Around the late 1970s, the Ghanaian economy slipped into a debt crisis. The crisis was precipitated by a combination of factors, not the least of which included the oil price hikes in the early 1970s, concurrent worsening terms of trade, balance of payment problems, severe droughts, and food shortages (Hutchful, 2002; Pearce, 1992). The government responded to the crisis by negotiating for an economic recovery loan of over $1.4 billion from the World Bank and International Monetary Fund (Pearce, 1992, p. 15). The loan came with several conditionalities, which were the standard features of structural adjustment programs (SAP) in sub-Saharan Africa. More than any other sector in the Ghanaian economy, agriculture saw the most intensive restructuring (Hutchful, 2002). Noteworthy among structural changes included the removal of subsidies for fertilizers, seeds and insecticides. The government further retrenched agricultural extension services and dismantled marketing boards that serviced smallholder input requirements (Hutchful, 2002; Pearce, 1992). Other policy measures included increasing support for large landholders, and the abandoning of smallholder development. The government further lifted all restrictions on foreign direct investments and privileged food security policies that are based on international commerce (Hutchful, 2002).

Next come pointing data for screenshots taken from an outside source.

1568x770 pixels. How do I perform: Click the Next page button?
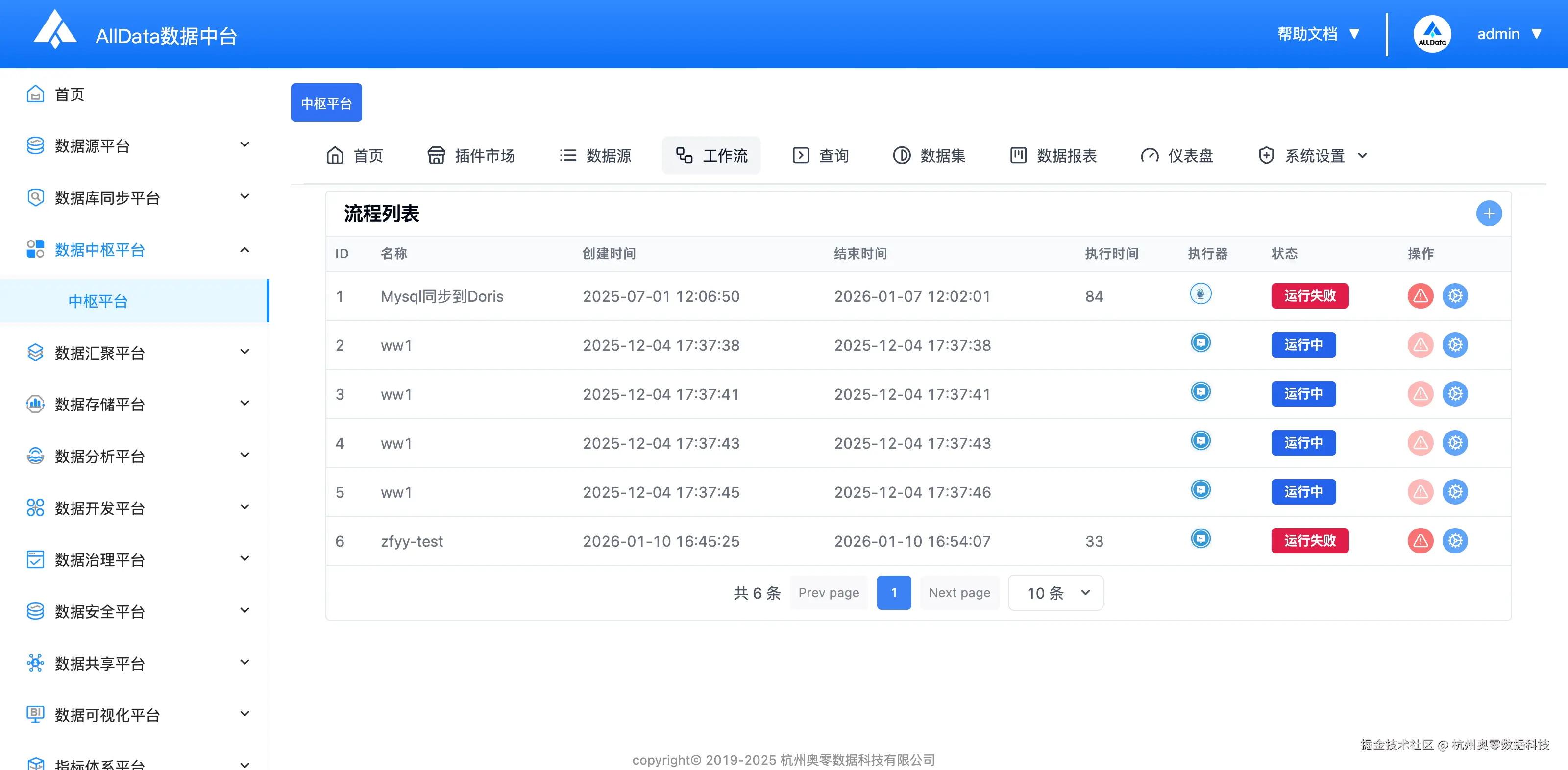click(x=959, y=593)
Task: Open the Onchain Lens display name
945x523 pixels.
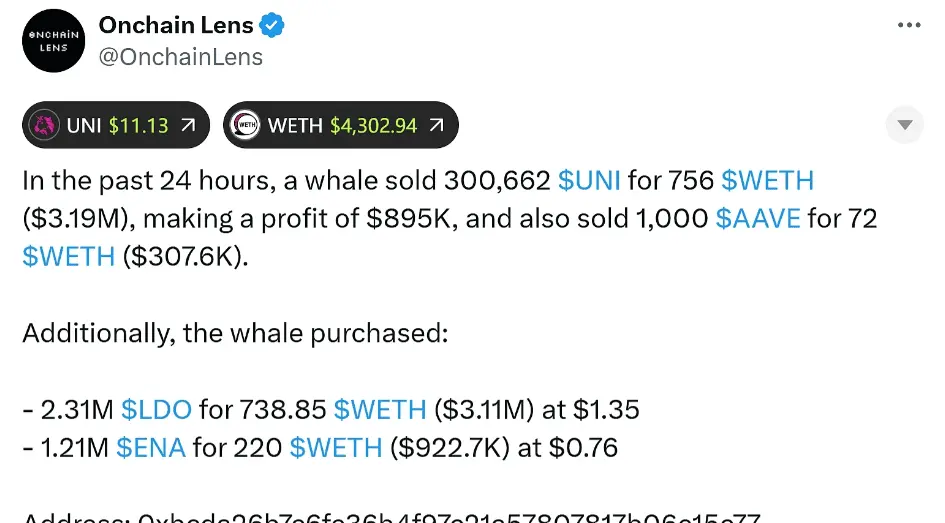Action: (176, 25)
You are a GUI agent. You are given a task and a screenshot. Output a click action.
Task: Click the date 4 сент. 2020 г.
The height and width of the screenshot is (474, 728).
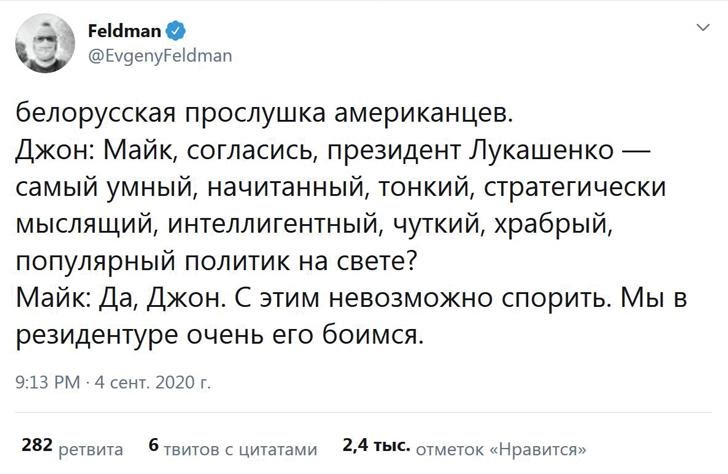tap(151, 381)
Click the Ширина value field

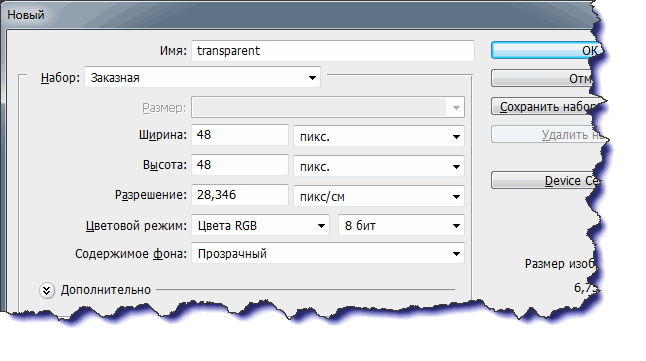240,135
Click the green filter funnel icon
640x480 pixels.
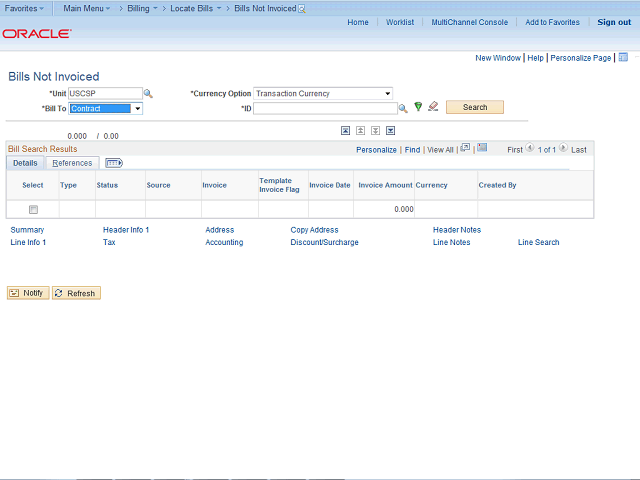(x=418, y=107)
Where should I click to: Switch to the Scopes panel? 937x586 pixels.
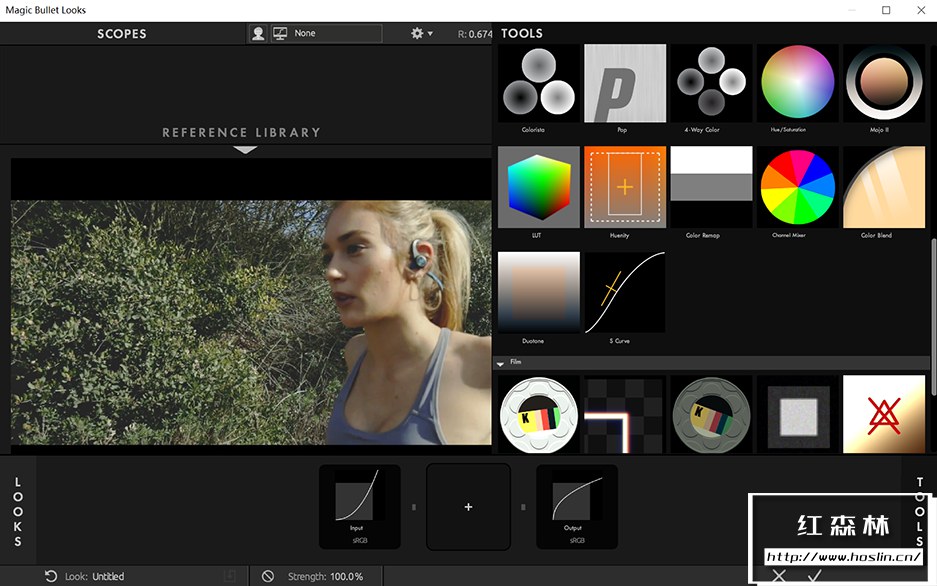[122, 34]
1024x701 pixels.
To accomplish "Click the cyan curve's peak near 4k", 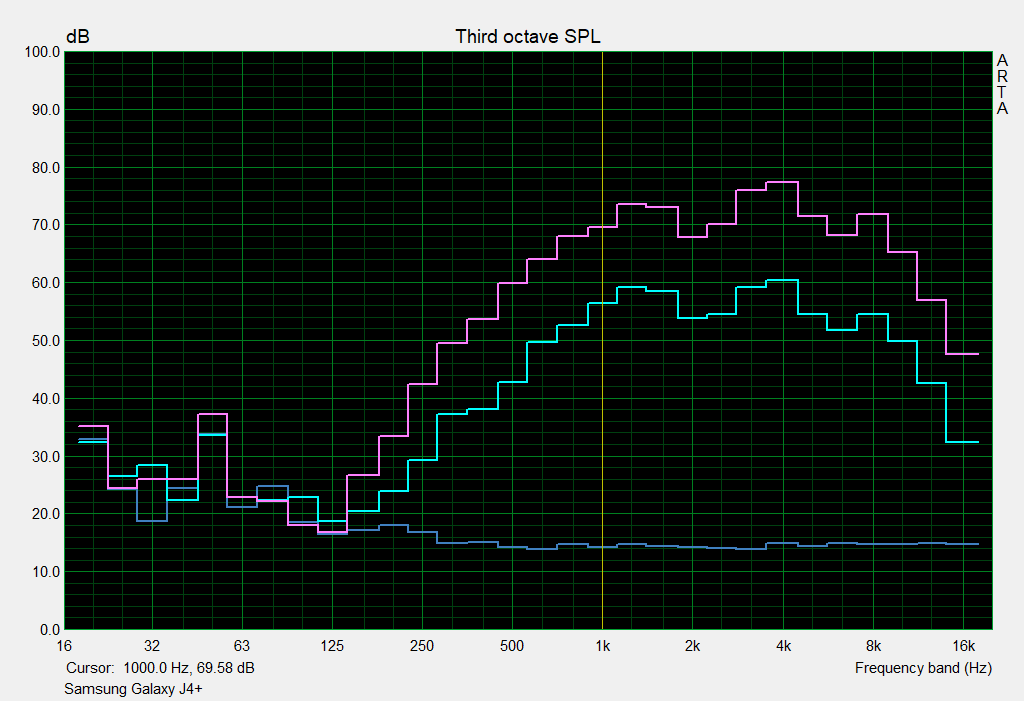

These reforms unleashed profound social and economic transformations in the Ghanaian countryside, marking a great watershed in the viability of smallholder farming (Pearce, 1992). The majority of small farmers were squeezed out of

agriculture as their purchasing power became dramatically eroded. Additionally, input and output markets became volatile, constricted and competitive. Local produce such as rice, maize, meat and poultry faced stiff competition from highly subsidized and cheap imports from Europe, Asia and North America (Hutchful, 2002). The effects of structural adjustment programs were geographically uneven across the country. Northern Ghana experienced the most severe impacts because of general underdevelopment and limited opportunities for non-farm incomes (Konadu- Agyemang, 2000; Songsore, 2003). Thus, structural adjustment intensified the already uneven regional development in Ghana. With persistent poverty and reduced agricultural productive capacity (Whitehead, 2006), a large number of small farmers were driven to cities where they worked as day labourers for minimal wages (Abdul- Korah, 2011).

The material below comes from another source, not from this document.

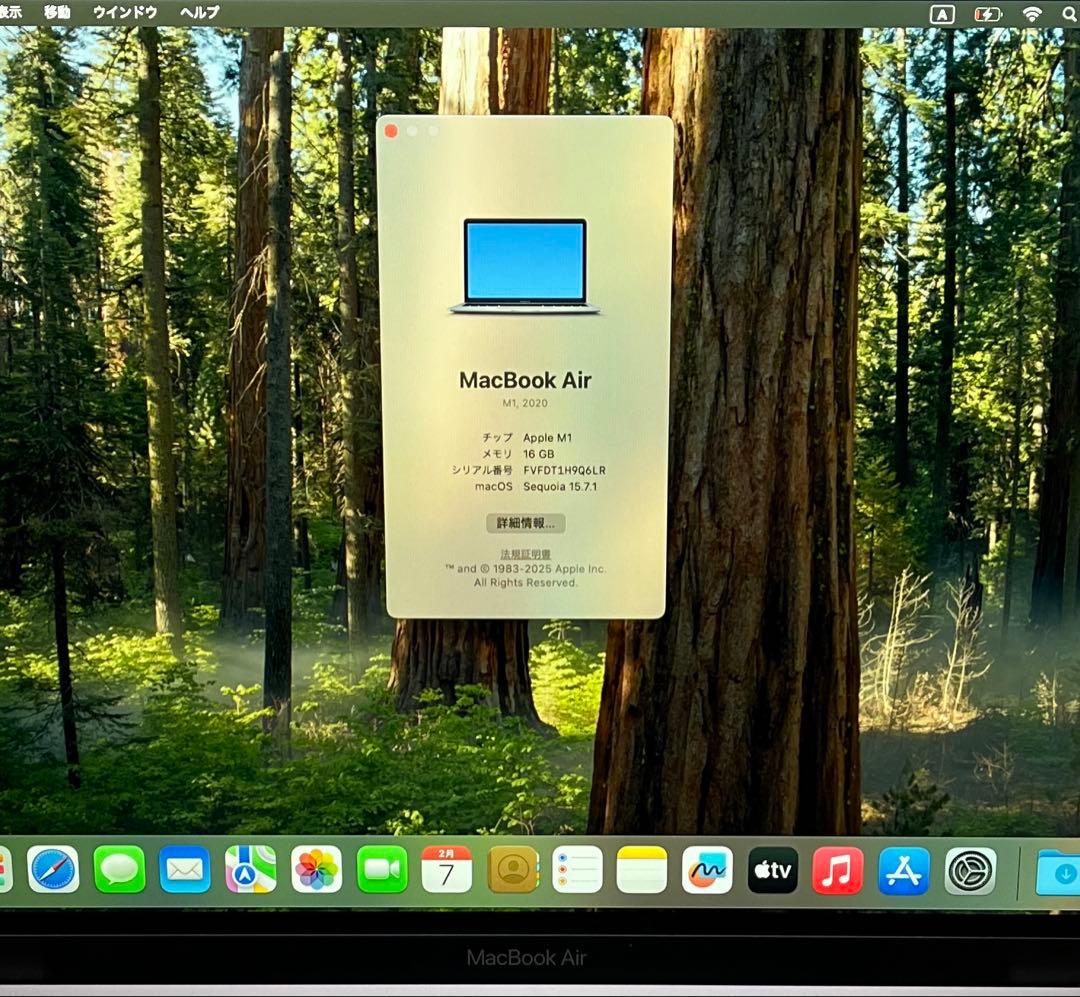Viewport: 1080px width, 997px height.
Task: Open the Notes app
Action: tap(642, 871)
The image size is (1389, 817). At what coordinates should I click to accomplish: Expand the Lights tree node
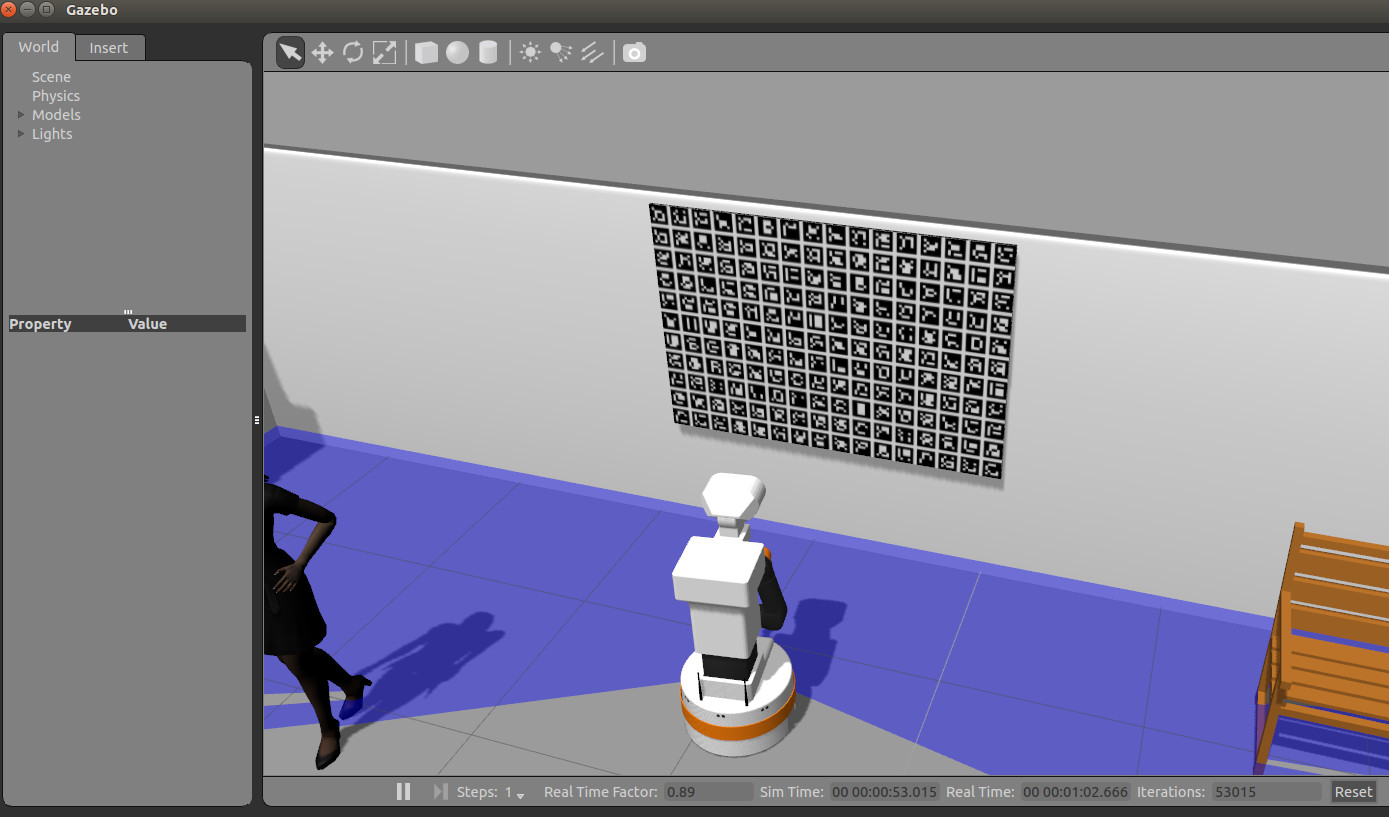[x=21, y=134]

Today, the political economic patterns initiated during colonial rule, together with the impacts of structural adjustment programs, are still lingering in northern Ghana (Yaro, 2013). Food importation continues to undercut domestic production in many ways (Laube et al., 2012). Contemporary agricultural policies emphasize intensification of the food sector, often to the benefit of large-scale farmers. The post-millennium period has seen more radical changes in the northern regional political economy. As part of opening up the country to foreign investments, many transnational corporations have been granted long-term leases for biofuel and mining projects in semi-arid northern Ghana (Tsikata and Yaro, 2013). Corporate farmland acquisitions have meant the curtailment of access to land by smallholder farmers. Consequently, many farmers have lost their livelihoods (Tsikata and Yaro, 2013), further spurring migration from villages. It is within this context that we examine farmers’ perceptions of and resilience to the ongoing impacts of climate change.